■ **Task to carry out**: Extract every line of the rows below verbatim, and leave the pictures out of your answer.

■ **Material shown**:

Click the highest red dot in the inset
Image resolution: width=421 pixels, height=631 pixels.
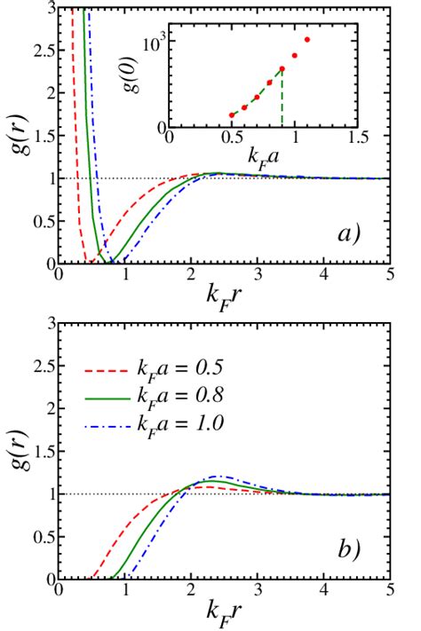tap(307, 40)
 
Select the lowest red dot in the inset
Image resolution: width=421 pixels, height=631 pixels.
tap(232, 114)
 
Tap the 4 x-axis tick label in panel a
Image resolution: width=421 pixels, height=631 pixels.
tap(324, 276)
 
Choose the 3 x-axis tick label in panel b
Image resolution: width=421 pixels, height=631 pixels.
tap(258, 590)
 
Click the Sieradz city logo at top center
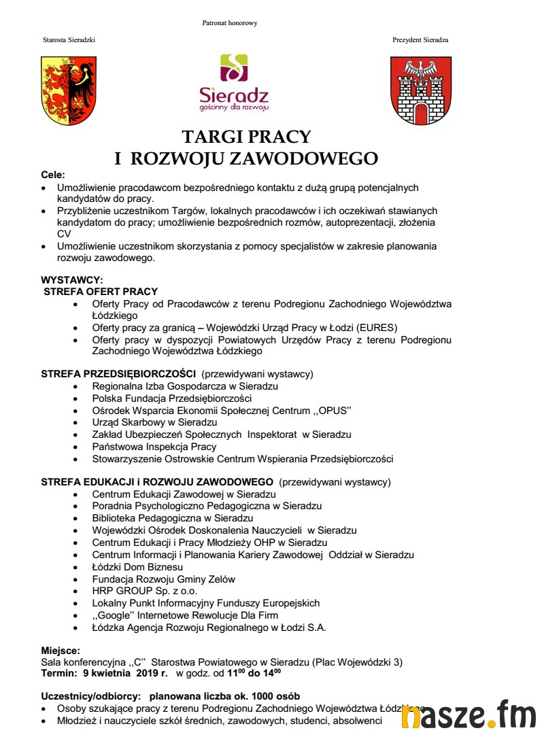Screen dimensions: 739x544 point(234,82)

■ **Reply**:
Click the highest red dot in the inset
Image resolution: width=421 pixels, height=631 pixels.
tap(307, 40)
 
Select the lowest red dot in the inset
Image resolution: width=421 pixels, height=631 pixels.
tap(232, 114)
 
Tap the 4 x-axis tick label in panel a
Image resolution: width=421 pixels, height=631 pixels.
tap(324, 276)
 
Choose the 3 x-axis tick label in panel b
Image resolution: width=421 pixels, height=631 pixels.
tap(258, 590)
 
Click the Sieradz city logo at top center
Screen dimensions: 739x544 point(234,82)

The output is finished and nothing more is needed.